Namoros com “patrocínio” crescem no Brasil e atraem milhões de solteiros



O aumento do número de solteiros no Brasil tem impulsionado novas formas de relacionamento, entre elas os chamados relacionamentos com benefícios ou de “patrocínio”, baseados em acordos claros, alinhamento de expectativas e objetivos em comum. Dados recentes mostram que esse modelo vem ganhando espaço em diferentes regiões do país, especialmente entre pessoas que buscam conexões consideradas mais práticas e transparentes.

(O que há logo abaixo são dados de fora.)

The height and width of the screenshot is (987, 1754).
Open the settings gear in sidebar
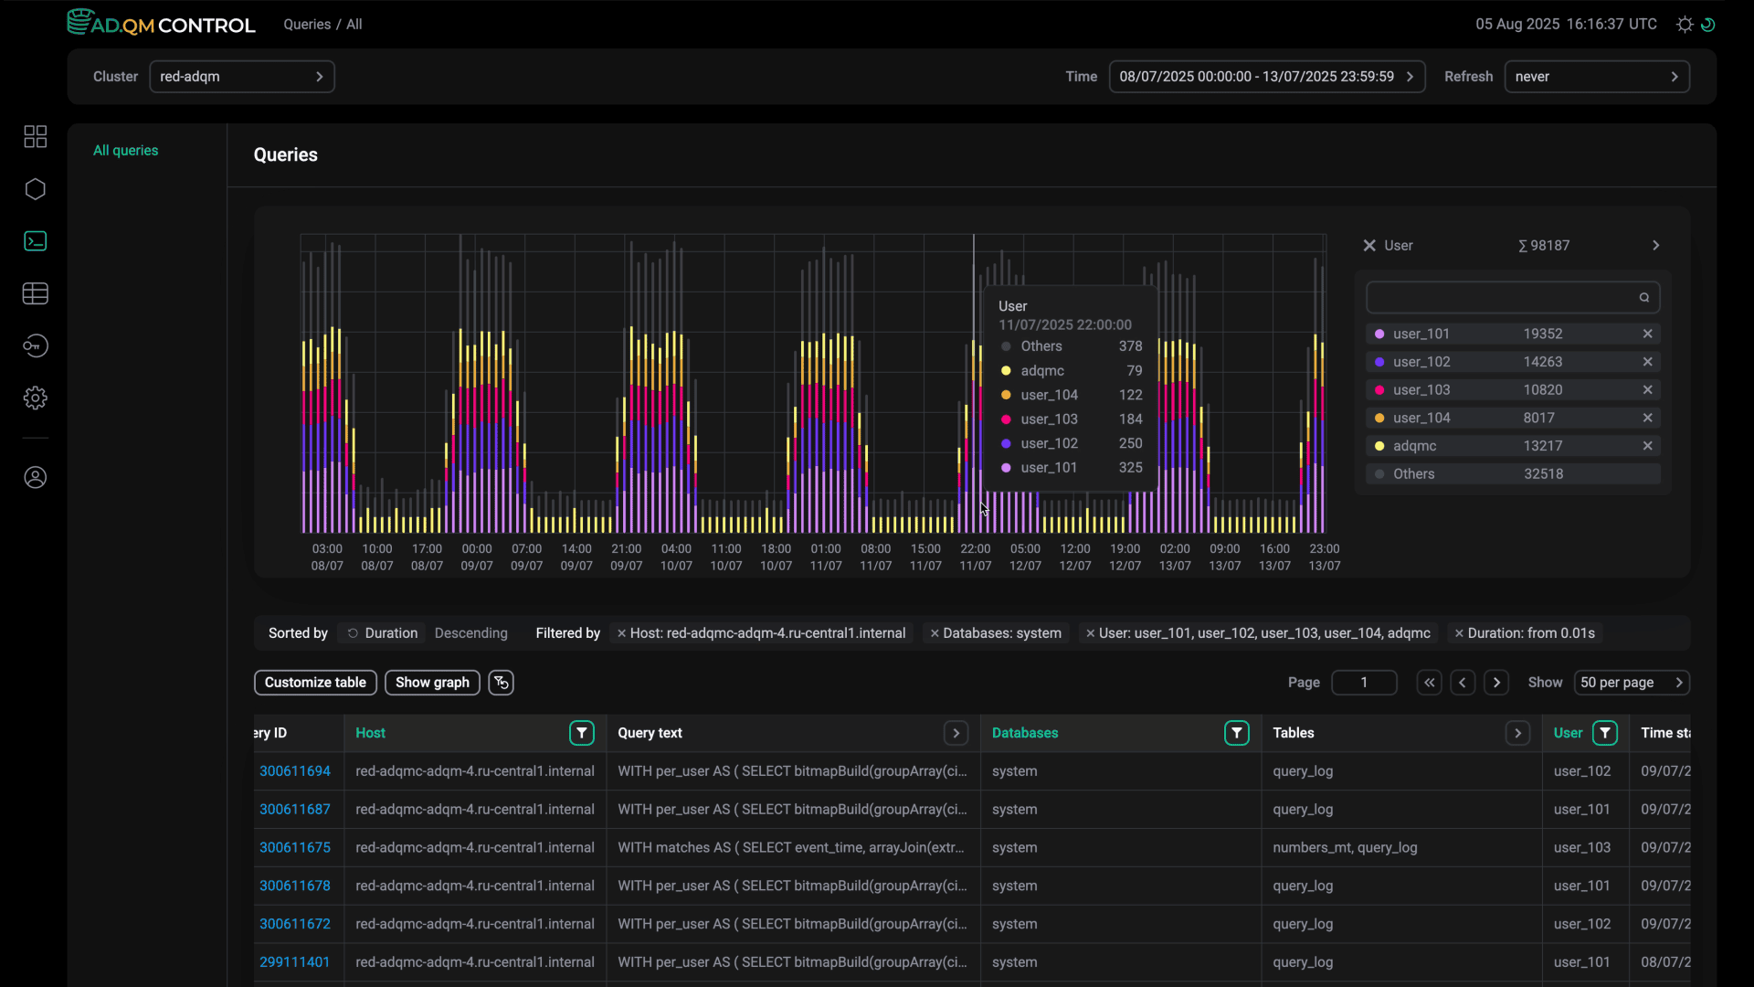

Segundo dados do Instituto Brasileiro de Geografia e Estatística (IBGE), o Brasil reúne atualmente cerca de 81 milhões de solteiros, número superior aos aproximadamente 63 milhões de casados. O movimento acompanha uma tendência global. De acordo com a consultoria Euromonitor International, os solteiros já superam os casados na América do Norte e na Europa, e a expectativa é de que esse grupo cresça mais de 20% em todo o mundo até 2040.

Nesse contexto, cresce o interesse por formatos de relacionamento que priorizam autonomia e definição prévia de expectativas. Um dos modelos que tem ganhado visibilidade é a hipergamia, caracterizada pela busca de parceiros que possam proporcionar compatibilidade de estilo de vida, estabilidade e objetivos alinhados.

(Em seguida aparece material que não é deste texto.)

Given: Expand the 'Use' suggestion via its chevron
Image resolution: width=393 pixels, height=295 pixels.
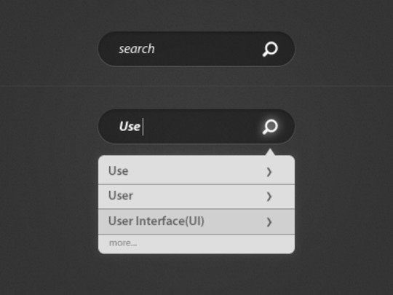Looking at the screenshot, I should (269, 172).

“Hoje, muitas mulheres analisam diferentes aspectos antes de iniciar um relacionamento. Não se trata apenas de afinidade emocional, mas também de qualidade de vida, segurança e perspectivas para o futuro”, afirma Caio Bittencourt, especialista em comportamento afetivo e relacionamentos do MeuPatrocínio.

Estados lideram interesse por relacionamentos mais objetivos

Levantamento realizado pelo MeuPatrocínio aponta que São Paulo concentra o maior número de usuários cadastrados na plataforma, com mais de 5 milhões de perfis ativos. O estado lidera o ranking nacional, refletindo o perfil de uma população urbana que valoriza praticidade e experiências alinhadas ao seu estilo de vida.

Na sequência aparece o Rio de Janeiro, com mais de 2 milhões de usuários. Segundo a plataforma, o estado registra crescimento consistente de pessoas que associam relacionamentos à busca por estabilidade emocional, financeira e bem-estar.

Santa Catarina também se destaca no levantamento, com quase 1 milhão de usuários e um dos maiores índices de novos cadastros. O crescimento é atribuído a um público interessado em relações com menos burocracia e maior clareza quanto às expectativas.

Mudanças de comportamento impulsionam tendência

Especialistas apontam que o avanço desses modelos está relacionado às transformações no comportamento afetivo da sociedade. Entre os fatores estão o desgaste com relacionamentos considerados tradicionais, o aumento da valorização da saúde mental e a busca por relações mais transparentes.

“A nova geração demonstra maior preocupação com responsabilidade emocional e comunicação clara. Isso tem levado muitas pessoas a optarem por modelos de relacionamento mais diretos e alinhados aos seus objetivos pessoais”, explica Bittencourt.

Segundo ele, homens mais maduros também têm buscado esse tipo de conexão após experiências anteriores consideradas desgastantes. “Muitos procuram relações mais leves, sem jogos emocionais, enquanto valorizam a companhia de mulheres independentes e determinadas”, conclui.